Copper wire is expensive today, but is most compatible with the soil in most areas of the country. You don't need a heavy gauge. I started with some scrap 12 gauge cotton-covered wire I had. Insulation doesn't matter, and the wire should last longer if insulated. I would recommend 12 or 14 gauge THHN insulated solid house wiring, since it can be bought inexpensively at most home improvement stores. I would not suggest using anything smaller than 16 gauge, as the wire has got to take some abuse being on the ground. Hunt around at hamfests and offer to buy any spool of several hundred feet of wire for a buck or two.

At the base of the antenna, there must be some way to connect the radials. A few companies make expensive jigs for this purpose. I used a piece of 4 gauge copper wire, clamped to the tower legs. I put strips of stainless steel between the wire and the tower legs, to avoid dissimilar metals corrosion of the zinc plating. I then solder the radials to the wire ring using a 240 watt soldering gun. A little work with fine sandpaper makes this job go faster, as the copper wire has a thick layer of oxidation from being outside.

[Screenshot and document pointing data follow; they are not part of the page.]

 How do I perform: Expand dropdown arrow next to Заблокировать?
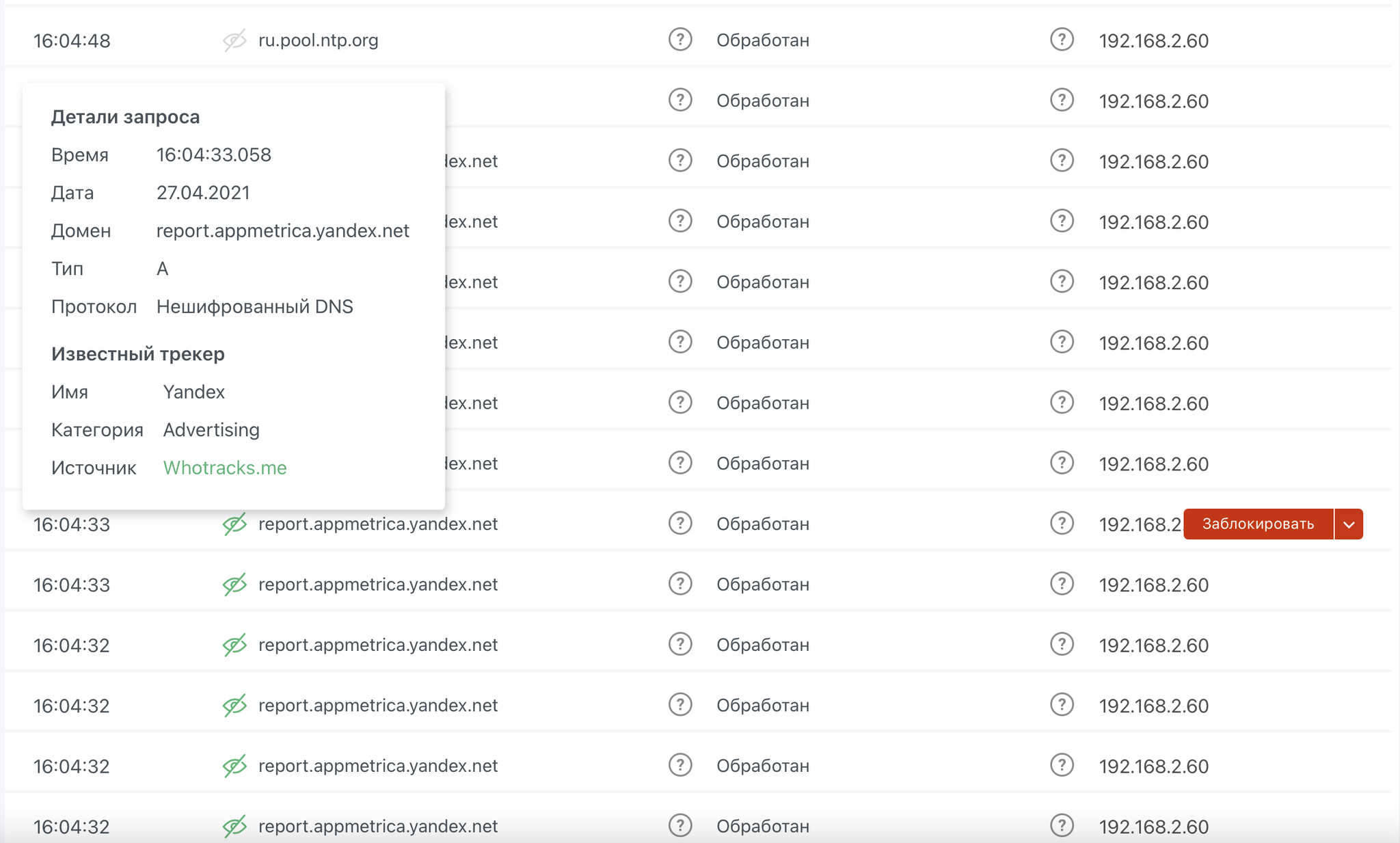tap(1349, 524)
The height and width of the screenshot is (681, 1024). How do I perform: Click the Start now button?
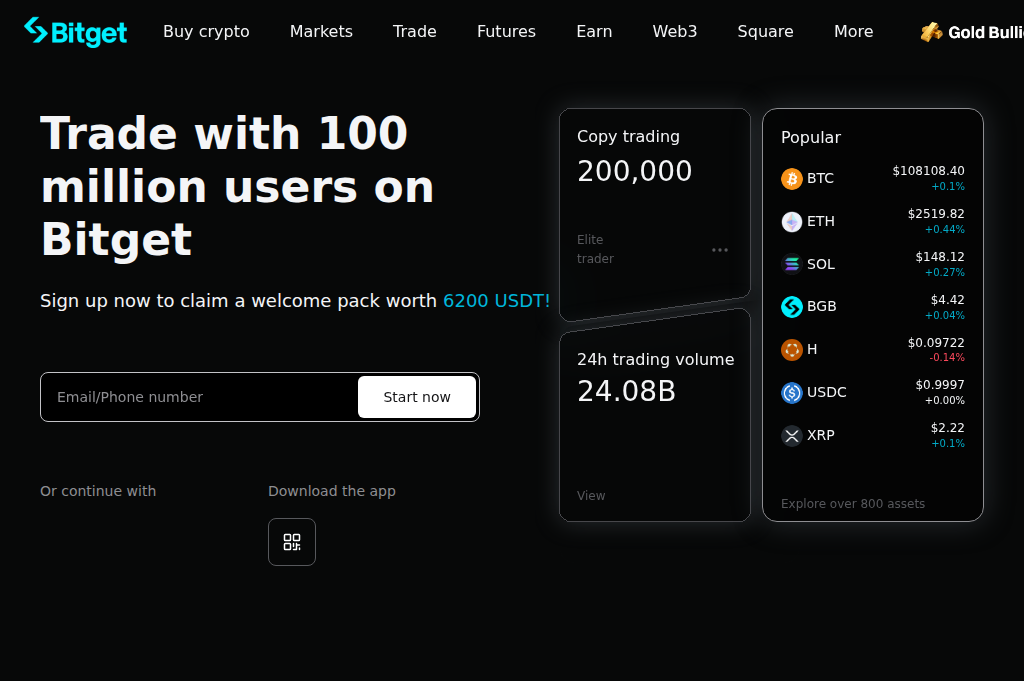pyautogui.click(x=417, y=396)
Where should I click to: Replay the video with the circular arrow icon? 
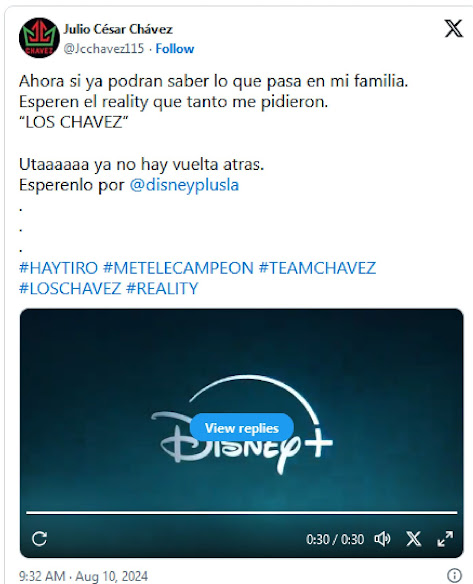39,539
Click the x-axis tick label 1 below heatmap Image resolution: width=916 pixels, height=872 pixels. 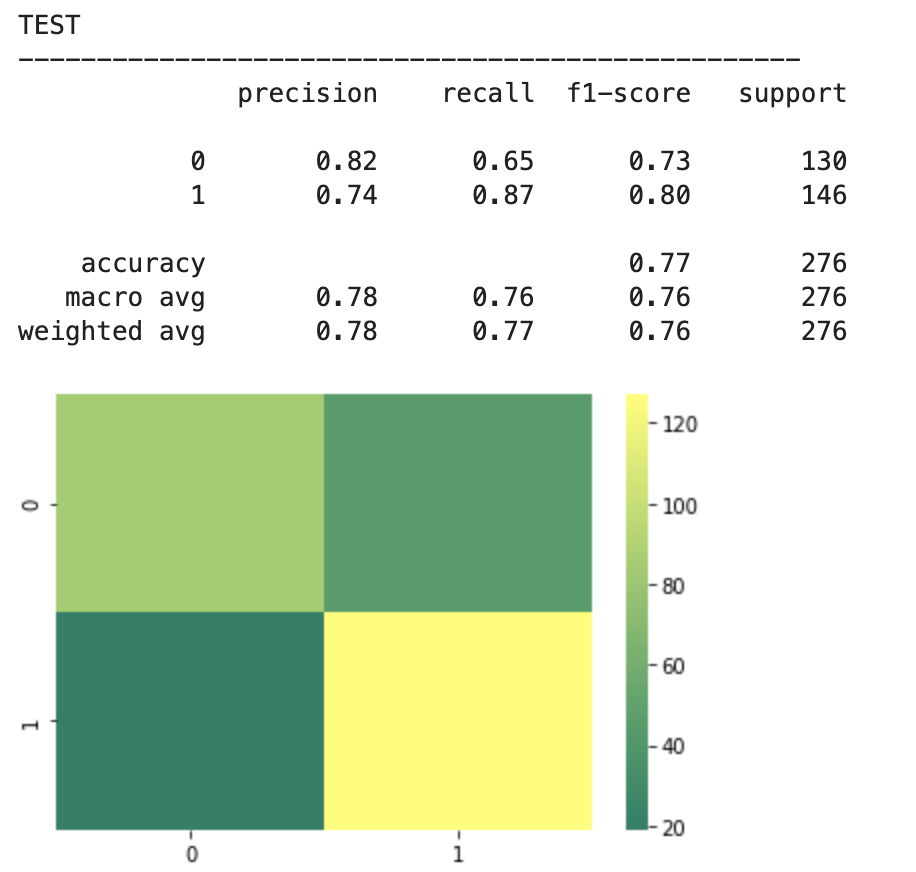(x=458, y=855)
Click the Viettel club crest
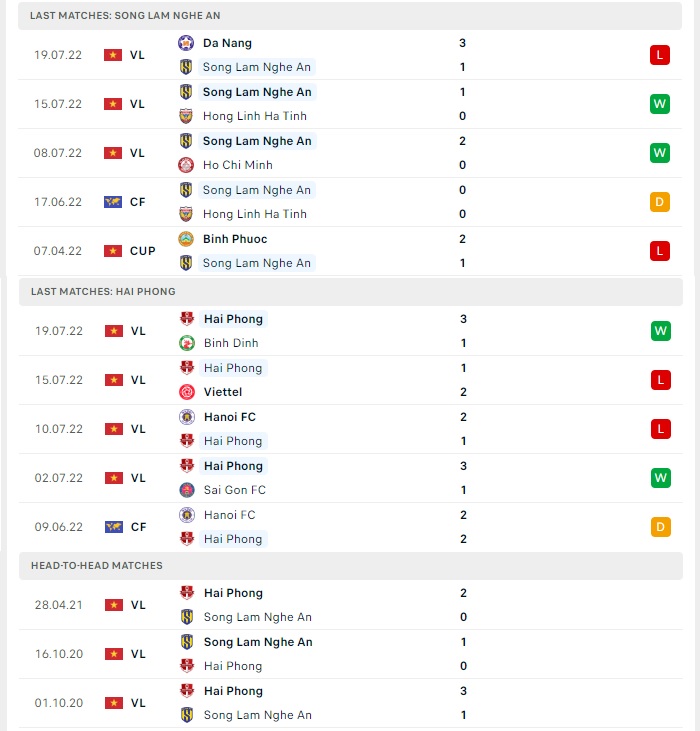700x731 pixels. [187, 392]
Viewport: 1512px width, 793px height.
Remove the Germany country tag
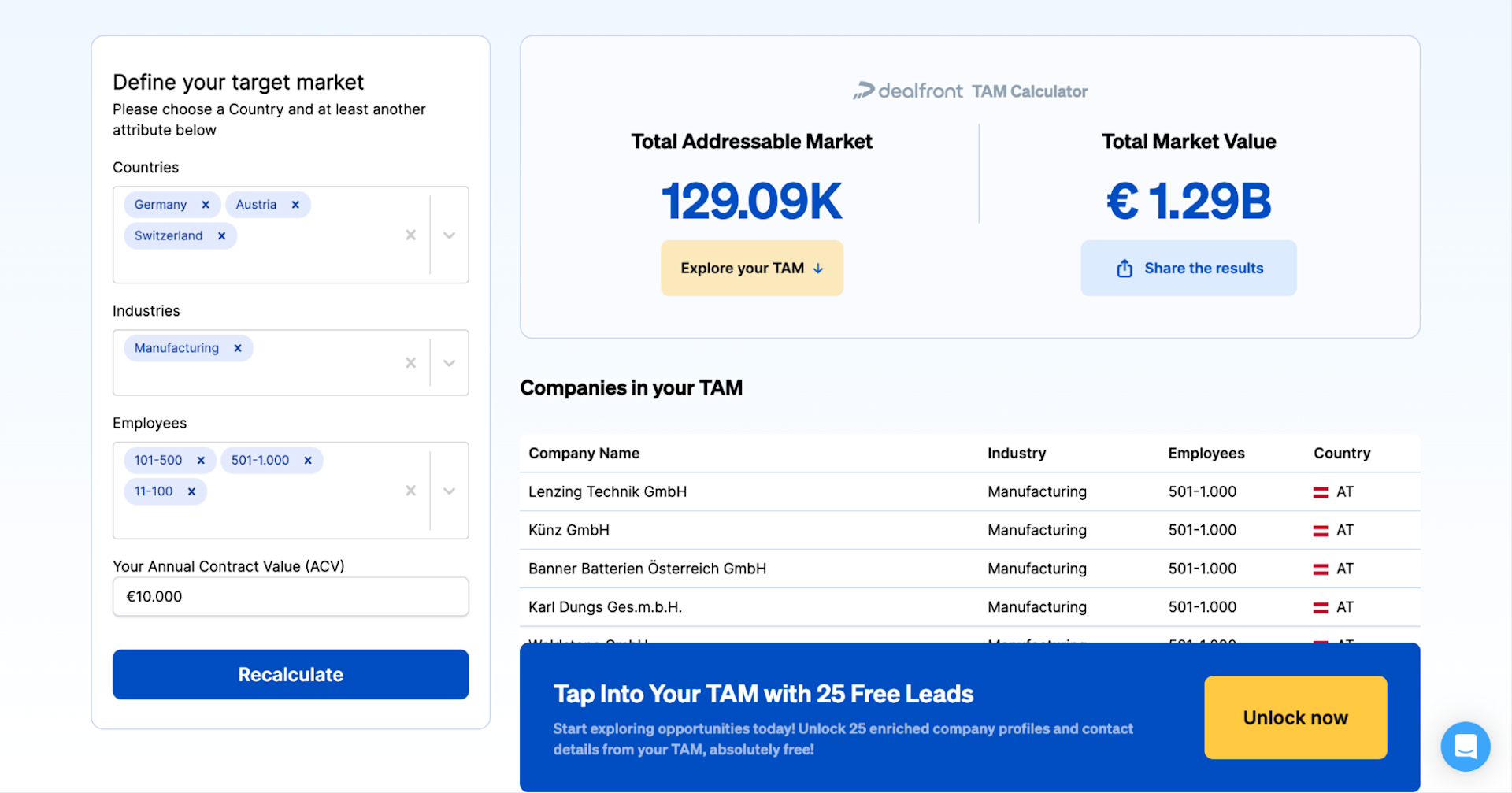pos(206,204)
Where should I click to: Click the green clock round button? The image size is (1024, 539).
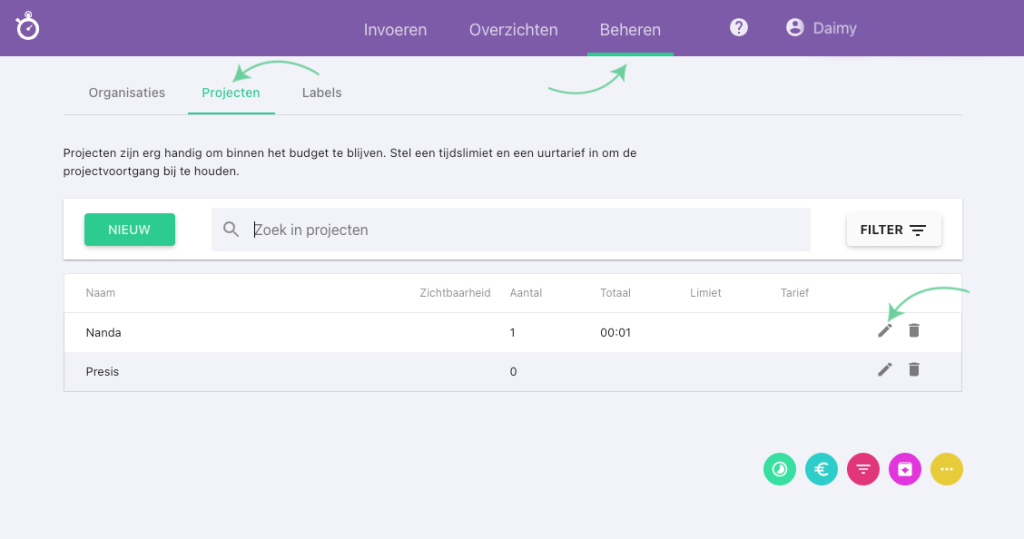point(779,468)
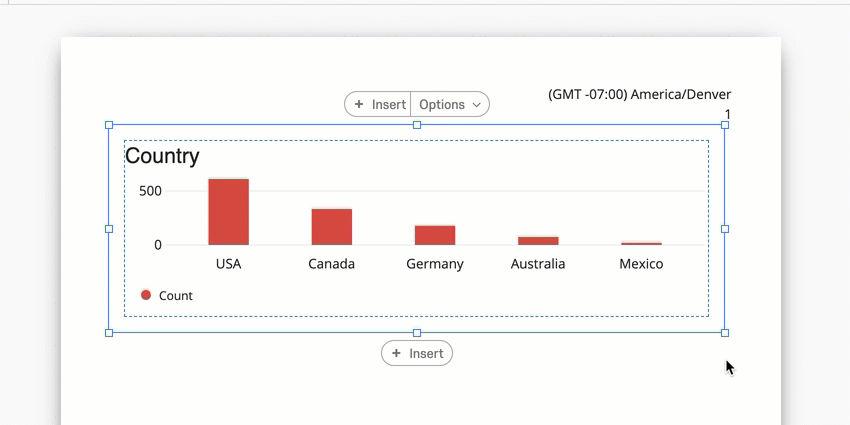
Task: Click the Mexico axis label
Action: [x=641, y=264]
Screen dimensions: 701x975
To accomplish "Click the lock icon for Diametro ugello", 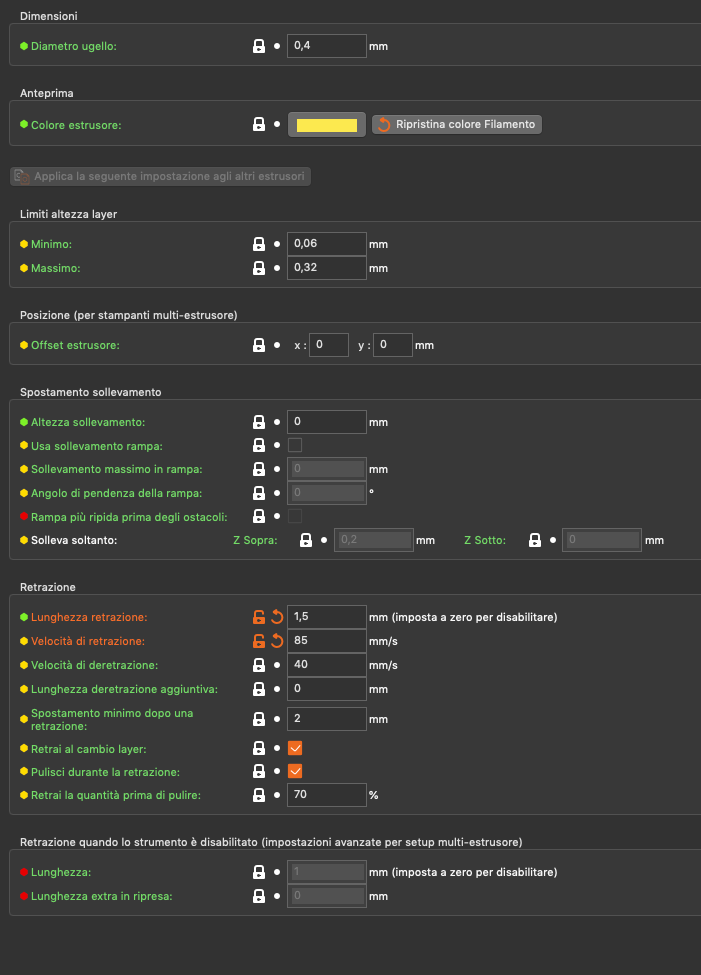I will tap(259, 46).
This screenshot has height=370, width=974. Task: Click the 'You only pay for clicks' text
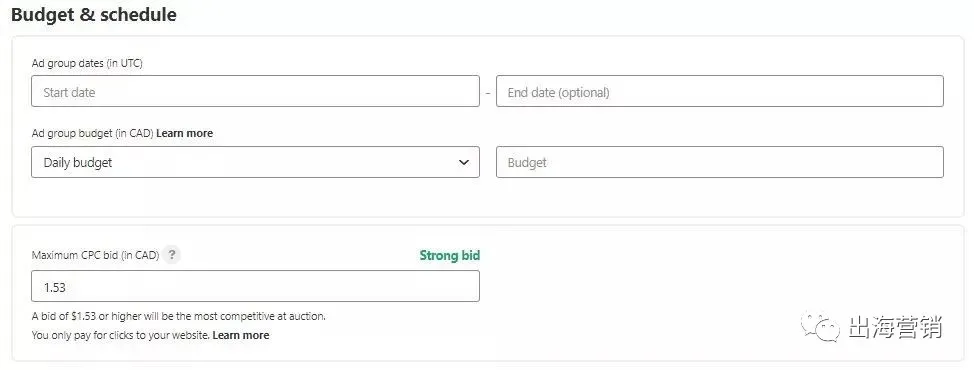(x=121, y=335)
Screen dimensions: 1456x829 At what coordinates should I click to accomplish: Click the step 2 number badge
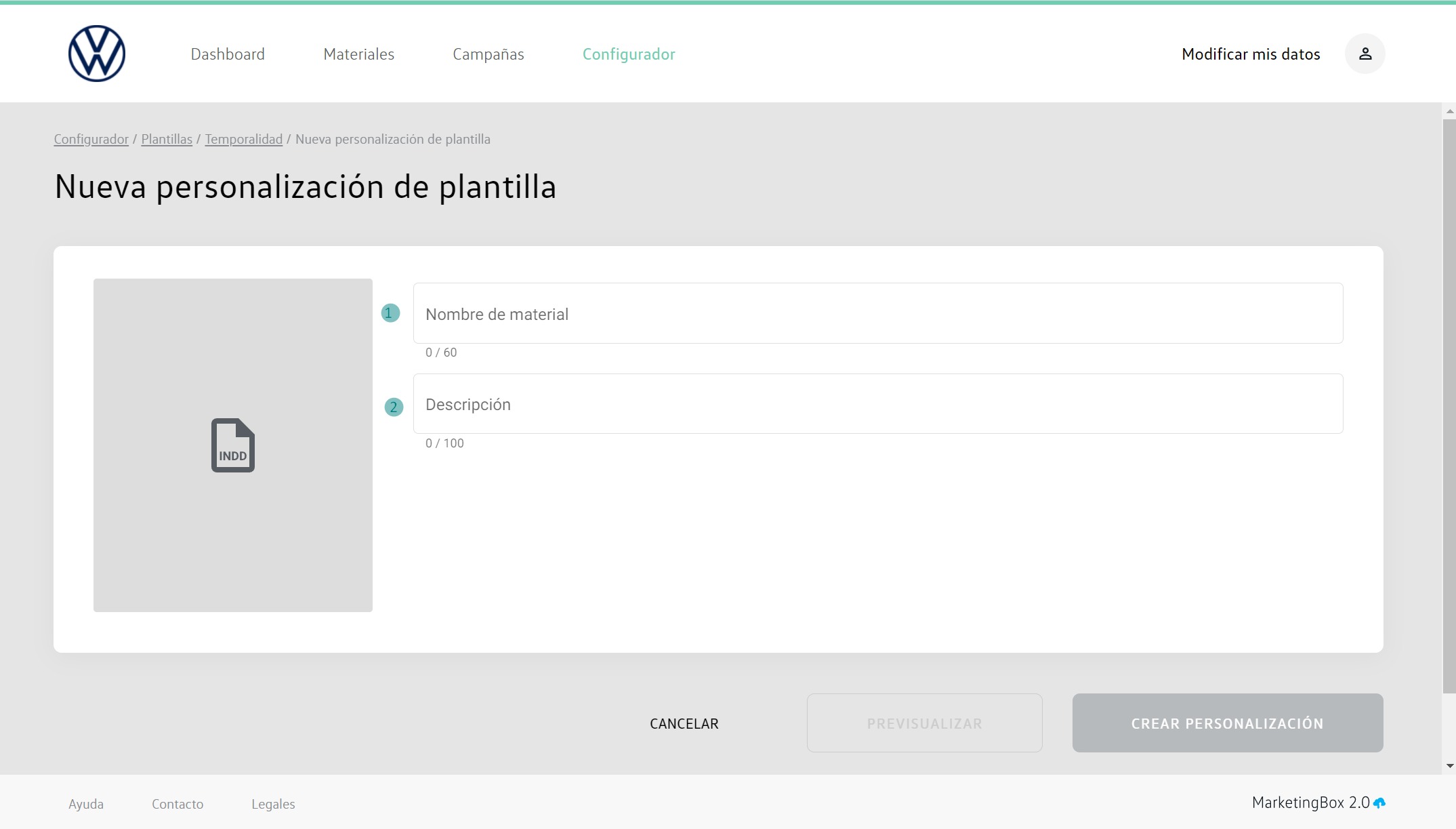394,407
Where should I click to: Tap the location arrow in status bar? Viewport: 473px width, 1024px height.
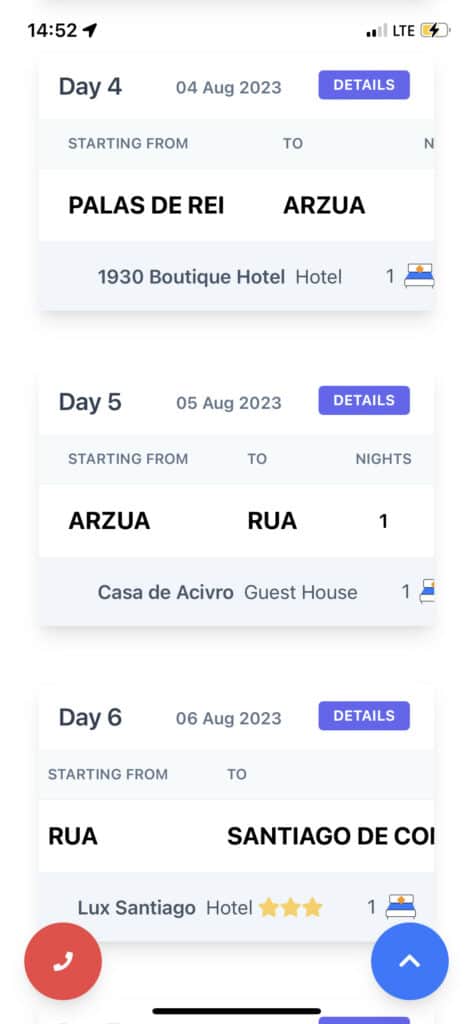90,30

Once you've connected the radial to the base of the vertical, simply lay it out along the ground. As the ground is never perfectly flat, don't try to stretch the wire. Remember, we want to be able to mow over the wire. Stretching it will make it pop up in the low places along the ground.

To keep the wire close to the ground, so the grass will grow over it, I use a series of short clips. These are 3-3 1/2" pieces of 14-12 gauge wire bent into a U. You just fit them over the wire and press into the ground. You don't want to make them much more than 3 1/2", because they will bend when you try to push them in. You can generally do this by hand, but after putting in a few dozen clips, it will tend to hurt your thumb. I try to grab the clips with a pair of lineman's pliers and push them into the ground.

I generally walk along the wire heading away from the antenna, pushing the radial down with my foot and then adding a clip. If the soil is really dry, you may have trouble inserting the clips. In that case, you can wait for a good rain, or gently water the path of the radial. You'll need about one clip every 3-6 feet, so that's a few hundred clips if you are laying down 1,000 feet of wire. I built a little jig to make the bending process easier and more consistent.

For the next several days, it is good to inspect the radials to make sure kids or critters haven't pulled a wire up. I suggest not mowing for a few weeks. When you do, use the highest setting of the mower until the wire is clearly captured by the grass.

Radials definitely improve the performance of a vertical. Put down as much wire as you can, and you'll be pleased with the results.


  1. This is exactly what I'll be doing this weekend! Hoping to eventually feed my feedline & dipole as a T on 160.
    John AE5X

  2. Kids who REALLY want to pull them up WILL pull them up. Believe me.